[Items listed in a dataset]
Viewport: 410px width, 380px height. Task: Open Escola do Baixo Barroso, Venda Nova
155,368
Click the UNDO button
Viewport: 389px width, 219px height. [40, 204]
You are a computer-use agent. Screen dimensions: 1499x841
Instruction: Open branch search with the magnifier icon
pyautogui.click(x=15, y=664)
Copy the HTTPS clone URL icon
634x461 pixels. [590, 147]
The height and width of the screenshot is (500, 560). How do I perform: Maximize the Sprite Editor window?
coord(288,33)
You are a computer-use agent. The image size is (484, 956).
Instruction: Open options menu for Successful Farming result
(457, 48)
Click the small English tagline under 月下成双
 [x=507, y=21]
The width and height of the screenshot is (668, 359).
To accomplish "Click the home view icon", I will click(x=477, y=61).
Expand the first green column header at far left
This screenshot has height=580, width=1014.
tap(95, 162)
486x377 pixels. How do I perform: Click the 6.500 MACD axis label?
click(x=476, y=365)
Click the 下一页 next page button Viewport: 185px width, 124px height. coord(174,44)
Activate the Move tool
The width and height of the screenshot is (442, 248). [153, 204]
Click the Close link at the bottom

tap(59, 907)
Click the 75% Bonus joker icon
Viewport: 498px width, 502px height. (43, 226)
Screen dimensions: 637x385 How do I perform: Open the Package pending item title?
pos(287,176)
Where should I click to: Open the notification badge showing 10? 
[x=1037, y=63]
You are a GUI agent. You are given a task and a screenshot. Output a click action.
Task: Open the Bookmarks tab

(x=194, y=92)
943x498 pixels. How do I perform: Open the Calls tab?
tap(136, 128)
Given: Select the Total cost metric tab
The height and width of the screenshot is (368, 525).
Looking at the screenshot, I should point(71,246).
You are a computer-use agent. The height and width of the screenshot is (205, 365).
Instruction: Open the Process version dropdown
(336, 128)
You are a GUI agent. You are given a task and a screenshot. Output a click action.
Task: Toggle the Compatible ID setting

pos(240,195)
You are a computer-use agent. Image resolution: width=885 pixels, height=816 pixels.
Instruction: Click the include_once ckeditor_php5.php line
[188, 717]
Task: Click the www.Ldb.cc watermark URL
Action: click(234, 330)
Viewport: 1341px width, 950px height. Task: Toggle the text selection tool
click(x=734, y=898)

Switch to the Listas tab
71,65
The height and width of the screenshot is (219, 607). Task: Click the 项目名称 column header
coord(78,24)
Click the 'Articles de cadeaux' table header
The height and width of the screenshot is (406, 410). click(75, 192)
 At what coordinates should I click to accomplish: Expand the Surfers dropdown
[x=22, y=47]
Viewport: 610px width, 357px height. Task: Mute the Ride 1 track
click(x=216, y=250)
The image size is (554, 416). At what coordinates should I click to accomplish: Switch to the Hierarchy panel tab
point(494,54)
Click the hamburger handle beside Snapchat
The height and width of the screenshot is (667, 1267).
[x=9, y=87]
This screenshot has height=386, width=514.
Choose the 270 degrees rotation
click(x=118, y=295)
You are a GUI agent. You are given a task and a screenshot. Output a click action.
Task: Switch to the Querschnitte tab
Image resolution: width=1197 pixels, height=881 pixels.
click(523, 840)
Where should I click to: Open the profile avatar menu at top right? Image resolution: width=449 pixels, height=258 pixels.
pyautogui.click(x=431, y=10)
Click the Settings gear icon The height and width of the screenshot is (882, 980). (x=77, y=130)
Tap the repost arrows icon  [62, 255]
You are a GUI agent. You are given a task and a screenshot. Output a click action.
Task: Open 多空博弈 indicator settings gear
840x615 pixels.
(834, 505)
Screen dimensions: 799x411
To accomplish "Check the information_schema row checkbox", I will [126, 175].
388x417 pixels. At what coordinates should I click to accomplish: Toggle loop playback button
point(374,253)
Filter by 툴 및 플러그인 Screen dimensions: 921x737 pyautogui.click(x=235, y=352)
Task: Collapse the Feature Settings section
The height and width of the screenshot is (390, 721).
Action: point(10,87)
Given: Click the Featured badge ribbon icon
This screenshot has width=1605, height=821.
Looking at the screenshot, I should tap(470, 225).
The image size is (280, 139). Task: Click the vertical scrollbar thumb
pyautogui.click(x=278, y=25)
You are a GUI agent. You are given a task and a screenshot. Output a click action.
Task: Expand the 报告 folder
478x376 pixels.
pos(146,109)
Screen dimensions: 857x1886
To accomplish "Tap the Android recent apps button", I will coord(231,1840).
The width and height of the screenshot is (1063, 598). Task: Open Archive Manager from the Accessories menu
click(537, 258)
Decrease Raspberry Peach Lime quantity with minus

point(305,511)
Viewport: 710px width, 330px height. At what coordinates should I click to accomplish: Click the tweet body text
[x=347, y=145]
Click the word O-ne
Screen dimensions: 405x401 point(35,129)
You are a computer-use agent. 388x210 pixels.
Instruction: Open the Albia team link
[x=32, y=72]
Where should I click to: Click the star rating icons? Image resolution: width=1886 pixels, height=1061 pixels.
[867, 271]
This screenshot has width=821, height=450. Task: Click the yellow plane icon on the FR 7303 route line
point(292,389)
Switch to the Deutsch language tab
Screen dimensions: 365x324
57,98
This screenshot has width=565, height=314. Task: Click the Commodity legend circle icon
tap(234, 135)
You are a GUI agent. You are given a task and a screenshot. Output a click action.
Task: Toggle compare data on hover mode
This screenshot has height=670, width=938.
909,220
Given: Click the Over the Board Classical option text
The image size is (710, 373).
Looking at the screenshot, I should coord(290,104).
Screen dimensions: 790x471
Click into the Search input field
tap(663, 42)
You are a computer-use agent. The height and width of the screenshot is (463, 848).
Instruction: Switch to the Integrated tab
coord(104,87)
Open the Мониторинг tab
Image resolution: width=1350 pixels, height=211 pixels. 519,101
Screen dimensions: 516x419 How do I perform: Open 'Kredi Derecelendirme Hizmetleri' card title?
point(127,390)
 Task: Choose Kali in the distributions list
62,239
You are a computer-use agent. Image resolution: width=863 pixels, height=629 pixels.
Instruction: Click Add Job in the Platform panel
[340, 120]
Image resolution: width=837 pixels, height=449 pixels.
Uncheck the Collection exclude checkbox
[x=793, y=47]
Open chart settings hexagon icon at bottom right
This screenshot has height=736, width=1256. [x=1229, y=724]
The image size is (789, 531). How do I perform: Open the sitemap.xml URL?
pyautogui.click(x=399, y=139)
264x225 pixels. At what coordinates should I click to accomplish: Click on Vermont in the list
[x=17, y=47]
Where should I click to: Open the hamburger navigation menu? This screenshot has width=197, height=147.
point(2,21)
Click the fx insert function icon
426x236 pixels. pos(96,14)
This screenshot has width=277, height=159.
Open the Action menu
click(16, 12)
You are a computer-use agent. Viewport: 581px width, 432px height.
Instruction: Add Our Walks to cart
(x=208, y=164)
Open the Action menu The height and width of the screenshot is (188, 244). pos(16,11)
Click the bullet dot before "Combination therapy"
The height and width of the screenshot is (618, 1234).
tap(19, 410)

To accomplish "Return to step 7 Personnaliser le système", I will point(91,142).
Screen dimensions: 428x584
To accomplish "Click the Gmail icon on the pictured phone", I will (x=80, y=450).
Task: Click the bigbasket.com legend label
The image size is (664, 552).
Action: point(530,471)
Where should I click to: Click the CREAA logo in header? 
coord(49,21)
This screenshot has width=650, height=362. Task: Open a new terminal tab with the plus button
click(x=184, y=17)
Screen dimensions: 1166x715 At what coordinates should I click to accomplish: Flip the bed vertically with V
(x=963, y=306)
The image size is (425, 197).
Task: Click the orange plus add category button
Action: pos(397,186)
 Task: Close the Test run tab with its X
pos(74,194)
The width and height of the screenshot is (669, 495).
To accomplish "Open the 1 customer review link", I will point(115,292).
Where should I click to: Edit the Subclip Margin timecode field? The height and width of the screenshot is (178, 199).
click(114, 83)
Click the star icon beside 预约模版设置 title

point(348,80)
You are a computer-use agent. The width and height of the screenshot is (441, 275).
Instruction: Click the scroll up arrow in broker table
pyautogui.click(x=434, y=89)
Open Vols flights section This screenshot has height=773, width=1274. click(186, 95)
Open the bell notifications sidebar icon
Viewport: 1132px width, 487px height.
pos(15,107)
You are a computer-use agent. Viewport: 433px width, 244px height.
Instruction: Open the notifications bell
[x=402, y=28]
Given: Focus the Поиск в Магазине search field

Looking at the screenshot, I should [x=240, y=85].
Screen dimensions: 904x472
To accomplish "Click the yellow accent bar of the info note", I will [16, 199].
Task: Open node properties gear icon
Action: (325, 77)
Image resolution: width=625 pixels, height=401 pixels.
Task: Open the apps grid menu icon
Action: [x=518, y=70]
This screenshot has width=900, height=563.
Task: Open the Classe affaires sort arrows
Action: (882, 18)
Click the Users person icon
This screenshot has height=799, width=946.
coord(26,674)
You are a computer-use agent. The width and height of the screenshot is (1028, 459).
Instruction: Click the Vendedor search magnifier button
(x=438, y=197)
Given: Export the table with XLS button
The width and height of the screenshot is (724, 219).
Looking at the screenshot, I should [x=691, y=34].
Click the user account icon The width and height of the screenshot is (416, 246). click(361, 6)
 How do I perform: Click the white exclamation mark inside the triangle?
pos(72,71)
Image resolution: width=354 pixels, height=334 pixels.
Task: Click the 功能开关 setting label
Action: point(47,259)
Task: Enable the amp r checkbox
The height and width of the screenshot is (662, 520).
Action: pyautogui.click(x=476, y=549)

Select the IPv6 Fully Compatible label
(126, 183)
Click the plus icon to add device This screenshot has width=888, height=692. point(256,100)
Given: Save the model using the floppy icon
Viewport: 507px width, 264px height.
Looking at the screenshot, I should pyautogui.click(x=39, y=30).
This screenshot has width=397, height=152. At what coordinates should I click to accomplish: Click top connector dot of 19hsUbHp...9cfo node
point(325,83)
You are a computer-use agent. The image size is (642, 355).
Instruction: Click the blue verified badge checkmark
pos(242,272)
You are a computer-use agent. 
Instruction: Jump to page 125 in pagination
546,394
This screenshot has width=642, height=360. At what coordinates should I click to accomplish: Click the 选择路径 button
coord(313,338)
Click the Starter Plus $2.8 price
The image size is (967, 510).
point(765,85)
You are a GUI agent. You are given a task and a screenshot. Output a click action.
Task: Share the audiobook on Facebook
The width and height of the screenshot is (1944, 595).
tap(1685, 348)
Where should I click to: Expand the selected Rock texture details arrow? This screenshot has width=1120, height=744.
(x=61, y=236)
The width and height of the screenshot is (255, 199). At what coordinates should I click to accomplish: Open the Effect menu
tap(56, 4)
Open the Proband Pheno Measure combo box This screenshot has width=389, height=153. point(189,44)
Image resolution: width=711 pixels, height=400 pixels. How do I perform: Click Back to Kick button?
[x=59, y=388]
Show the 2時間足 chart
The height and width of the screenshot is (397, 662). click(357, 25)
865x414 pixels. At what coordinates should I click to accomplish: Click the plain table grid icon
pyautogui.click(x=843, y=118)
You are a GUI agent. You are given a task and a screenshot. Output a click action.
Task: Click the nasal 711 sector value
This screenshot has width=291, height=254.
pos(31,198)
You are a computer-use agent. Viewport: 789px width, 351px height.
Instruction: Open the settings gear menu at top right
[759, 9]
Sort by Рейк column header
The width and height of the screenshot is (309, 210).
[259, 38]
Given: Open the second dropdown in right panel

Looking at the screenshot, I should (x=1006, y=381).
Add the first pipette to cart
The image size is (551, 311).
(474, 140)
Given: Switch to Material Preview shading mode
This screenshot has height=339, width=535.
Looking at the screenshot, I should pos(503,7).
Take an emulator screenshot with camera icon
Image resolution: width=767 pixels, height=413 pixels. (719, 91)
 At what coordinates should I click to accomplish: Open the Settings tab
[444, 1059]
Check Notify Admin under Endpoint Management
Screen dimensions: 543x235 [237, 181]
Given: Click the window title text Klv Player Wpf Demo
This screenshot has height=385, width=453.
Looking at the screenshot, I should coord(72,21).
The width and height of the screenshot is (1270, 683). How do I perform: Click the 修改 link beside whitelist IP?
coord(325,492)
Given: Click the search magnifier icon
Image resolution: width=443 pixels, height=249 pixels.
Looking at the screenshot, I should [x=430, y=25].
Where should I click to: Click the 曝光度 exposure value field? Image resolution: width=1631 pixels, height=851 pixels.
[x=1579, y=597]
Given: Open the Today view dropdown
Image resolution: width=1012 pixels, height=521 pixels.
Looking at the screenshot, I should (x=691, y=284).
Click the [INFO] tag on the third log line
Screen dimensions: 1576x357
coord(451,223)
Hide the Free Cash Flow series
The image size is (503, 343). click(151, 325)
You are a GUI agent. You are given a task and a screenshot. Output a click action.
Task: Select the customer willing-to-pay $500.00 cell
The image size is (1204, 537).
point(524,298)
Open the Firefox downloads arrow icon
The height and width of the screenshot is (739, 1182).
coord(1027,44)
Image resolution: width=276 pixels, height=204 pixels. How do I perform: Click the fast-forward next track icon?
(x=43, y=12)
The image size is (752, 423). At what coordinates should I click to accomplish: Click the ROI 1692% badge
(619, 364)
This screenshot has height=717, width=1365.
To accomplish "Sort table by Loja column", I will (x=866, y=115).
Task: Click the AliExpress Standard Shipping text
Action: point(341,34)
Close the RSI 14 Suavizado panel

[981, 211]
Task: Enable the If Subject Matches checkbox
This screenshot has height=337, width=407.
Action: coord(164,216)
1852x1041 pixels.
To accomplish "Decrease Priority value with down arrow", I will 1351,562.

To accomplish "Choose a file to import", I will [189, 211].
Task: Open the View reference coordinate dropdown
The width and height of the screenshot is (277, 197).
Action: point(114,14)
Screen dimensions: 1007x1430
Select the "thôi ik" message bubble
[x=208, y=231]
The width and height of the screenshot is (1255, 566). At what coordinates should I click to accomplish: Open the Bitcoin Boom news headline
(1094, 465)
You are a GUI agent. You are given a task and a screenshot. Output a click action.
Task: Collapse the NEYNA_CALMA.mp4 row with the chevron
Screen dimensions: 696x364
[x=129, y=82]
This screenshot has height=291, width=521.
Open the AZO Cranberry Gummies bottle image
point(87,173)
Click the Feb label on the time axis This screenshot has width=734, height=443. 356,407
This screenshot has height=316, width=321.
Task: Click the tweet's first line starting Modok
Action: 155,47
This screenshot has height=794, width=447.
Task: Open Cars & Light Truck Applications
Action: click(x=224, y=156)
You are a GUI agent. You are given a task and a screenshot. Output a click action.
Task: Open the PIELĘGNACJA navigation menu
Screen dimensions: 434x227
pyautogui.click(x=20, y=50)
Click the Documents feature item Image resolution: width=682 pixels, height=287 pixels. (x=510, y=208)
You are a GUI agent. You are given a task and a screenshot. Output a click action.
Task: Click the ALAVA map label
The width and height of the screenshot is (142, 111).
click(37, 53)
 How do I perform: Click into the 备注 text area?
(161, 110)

• _The task_: Scan the data, and report each line that uses the word "Enable".

• _Solution to this task_:
Task: Enable the amp r checkbox
Task: Enable the If Subject Matches checkbox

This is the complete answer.